La volonté de Bruxelles d'obtenir une libération du marché de l'énergie a aussi donné naissance en 2015 au régime de renouvellement des concessions hydroélectriques. Il impose aux installations du parc hydraulique français (dites concessions hydroélectriques) leur mise en concurrence une fois leur contrat arrivé à échéance. Pour EDF, gérant 70% de la filière, la conservation de ces concessions est essentielle pour garder le contrôle de la production énergétique française et ainsi conserver la souveraineté de l'hydroélectrique.

6. Suspension de projets de recherche

Profitant pourtant d'une avance technique et industrielle dans le secteur énergétique, la France s'est éloignée de la recherche & développement durant ces 3 dernières décennies. Cette erreur relevée par la commission d'enquête se traduit par l'abandon de plusieurs projets d'envergure. Là encore, le nucléaire est principalement ciblé.

"La fermeture de Superphénix [en 1997] constitue une erreur stratégique majeure et ouvre une décennie floue sur l'avenir de la filière nucléaire française". L'arrêt du réacteur nucléaire à neutrons rapides pour des raisons techniques et financières est considéré par la commission comme une atteinte au progrès scientifique et énergétique. Son démantèlement toujours d'actualité est aussi sujet aux critiques. Il représente un coût total d'environ 2 milliards d'euros, à la charge d'EDF.

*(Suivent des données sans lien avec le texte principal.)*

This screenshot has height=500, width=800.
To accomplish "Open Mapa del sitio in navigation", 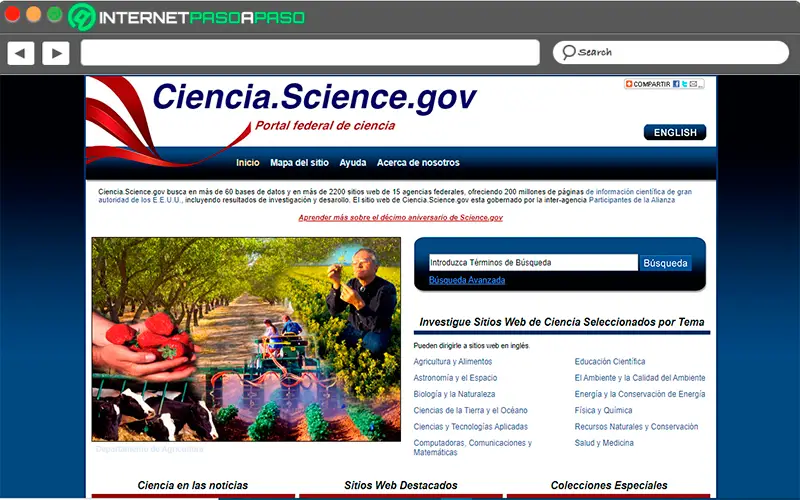I will point(299,162).

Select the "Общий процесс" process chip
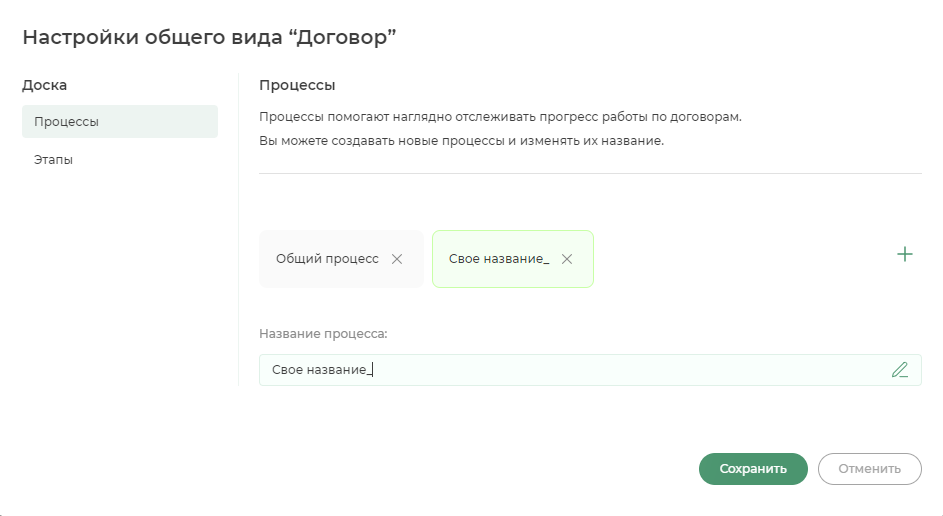pos(341,259)
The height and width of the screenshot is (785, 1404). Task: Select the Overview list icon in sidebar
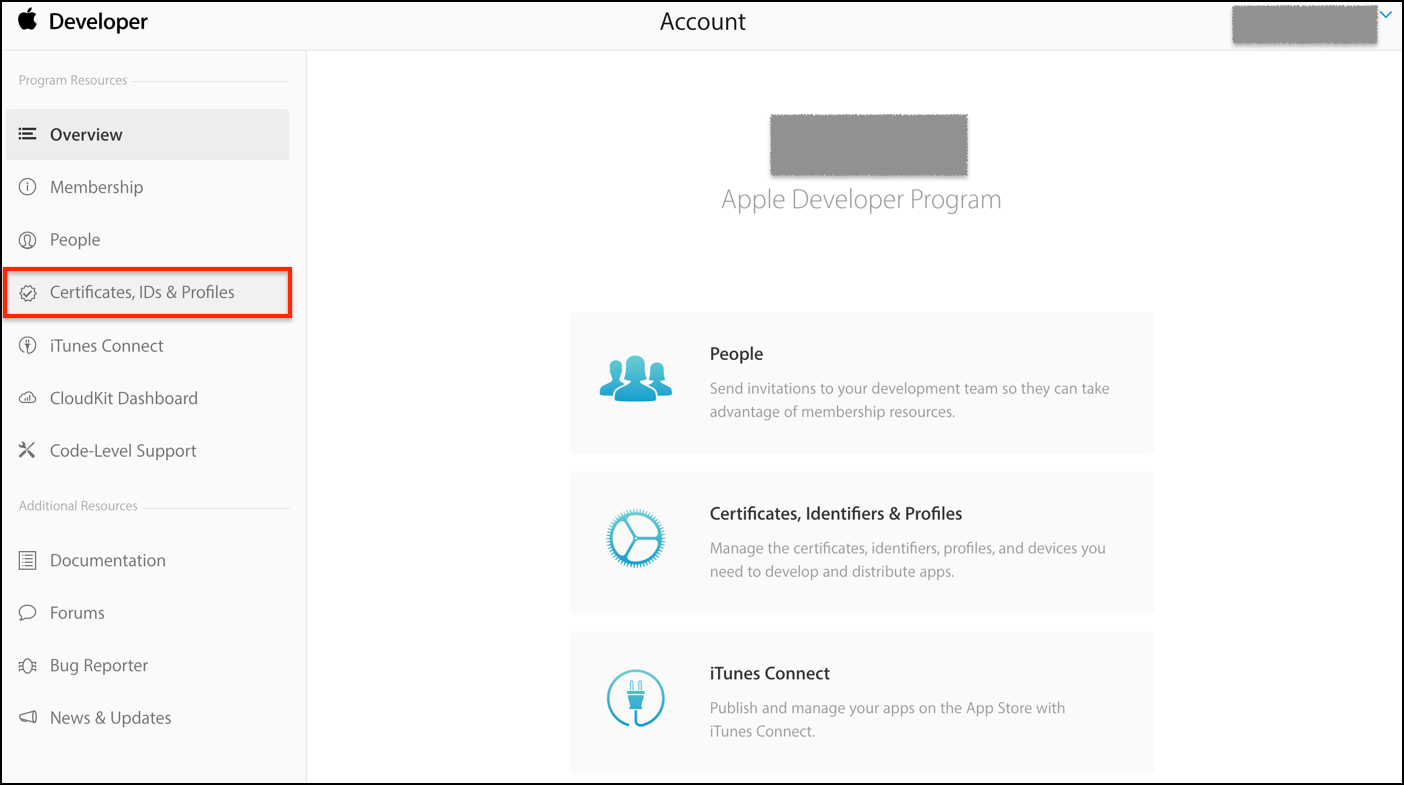pyautogui.click(x=28, y=134)
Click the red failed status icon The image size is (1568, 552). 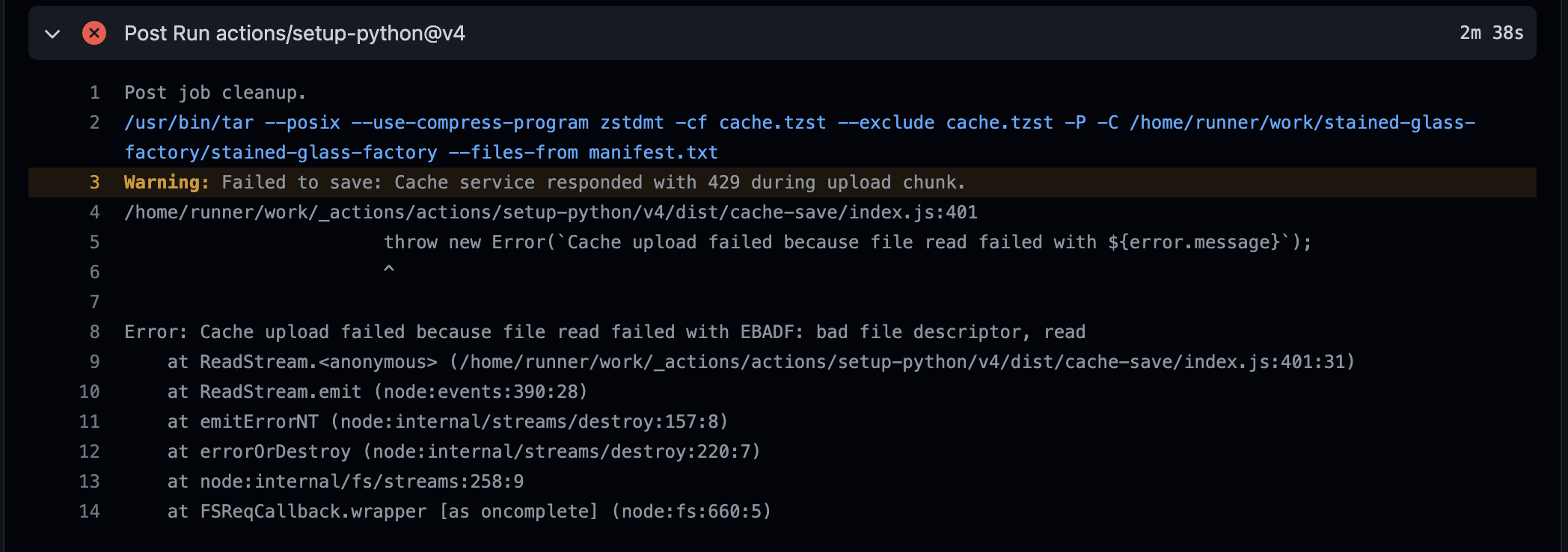94,33
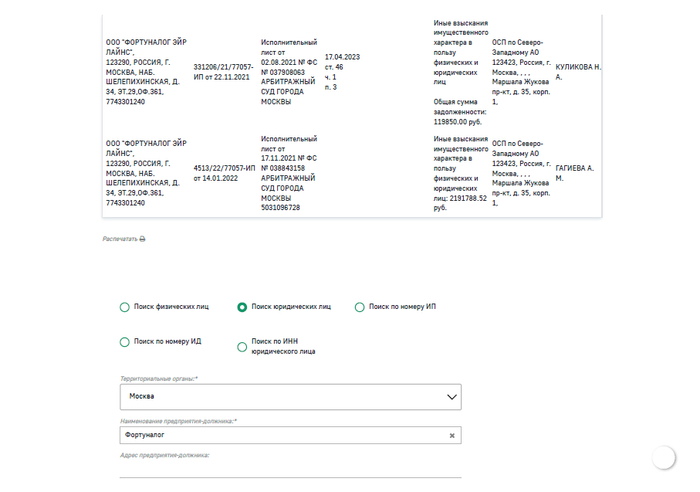Choose Поиск по номеру ИП radio
Screen dimensions: 700x492
tap(360, 307)
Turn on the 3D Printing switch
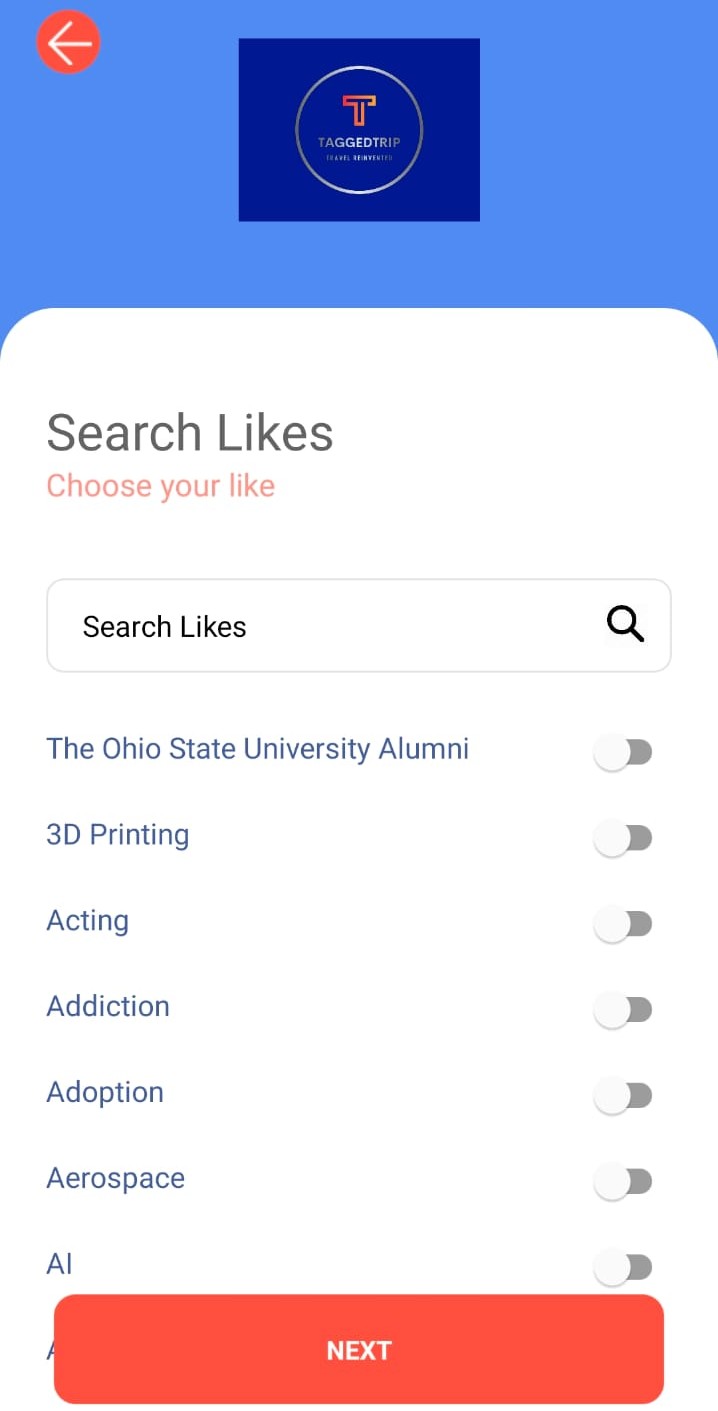718x1411 pixels. click(x=624, y=838)
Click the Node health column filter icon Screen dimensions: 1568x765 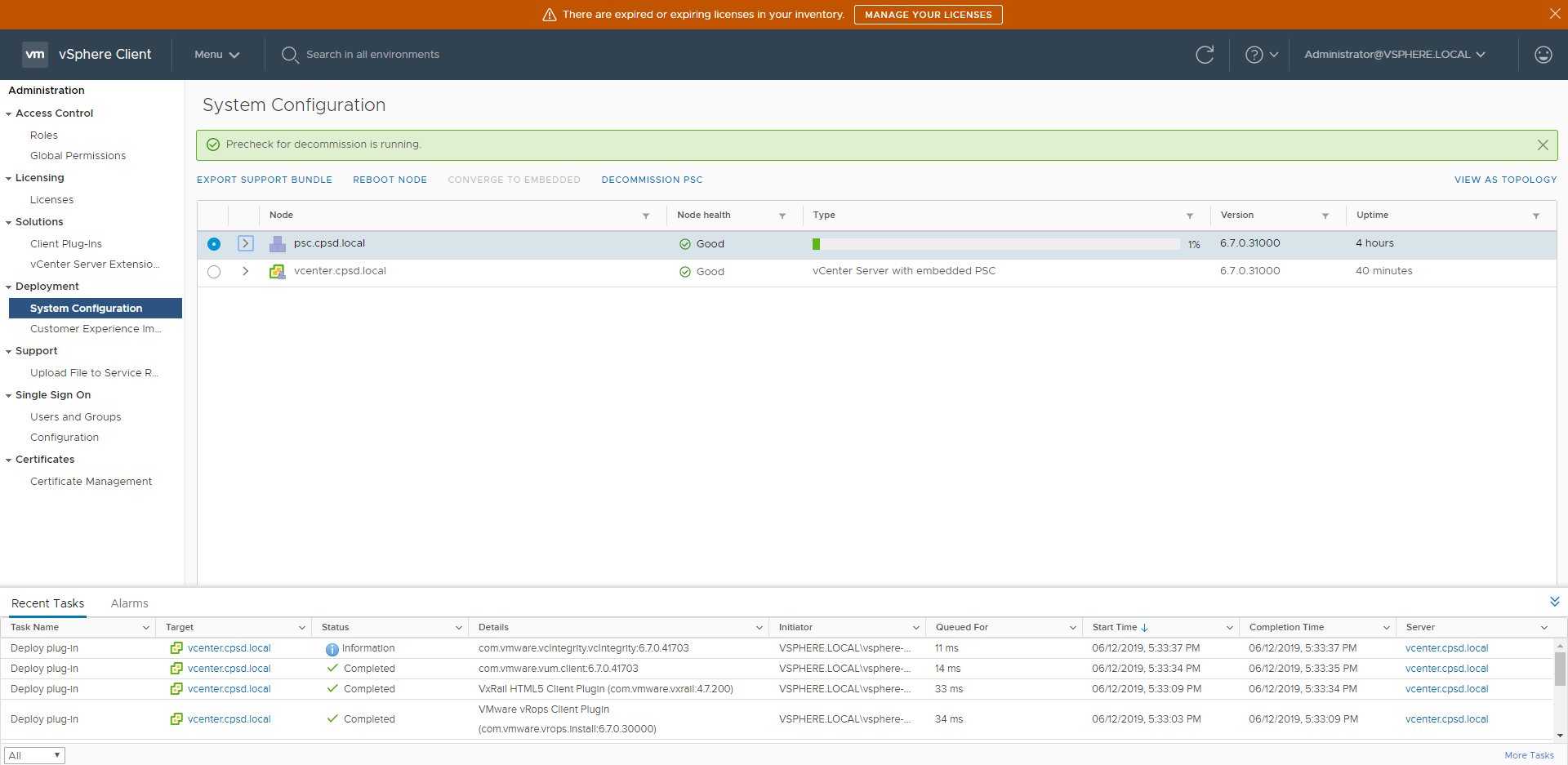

Second abandon controversé, le projet ASTRID en 2019. Après une dizaine d'années de recherche, le prototype de réacteur nucléaire français de 4e génération (réacteur rapide refroidi au sodium) est arrêté en raison de contraintes budgétaires.

La France a accumulé un important retard dans son programme de recherche, questionnant la stratégie énergétique sur le long terme. Parmi les leçons à tirer pour les 30 prochaines années, le rapport développe son point de vue sur l'importance de la recherche dans le secteur de l'énergie.

"Sans recherche, nous sommes condamnés à avoir du retard : la recherche a besoin de visibilité et de moyens pour anticiper les 5 prochaines décennies : fermeture du cycle dans l'industrie nucléaire ; stockage massif de l'électricité pour le réseau ; recyclage des matériaux critiques..."

Comment (re)bâtir une souveraineté énergétique ?

Le rapport de la commission préconise le déploiement d'un plan opérationnel pour redonner à la France un destin énergétique.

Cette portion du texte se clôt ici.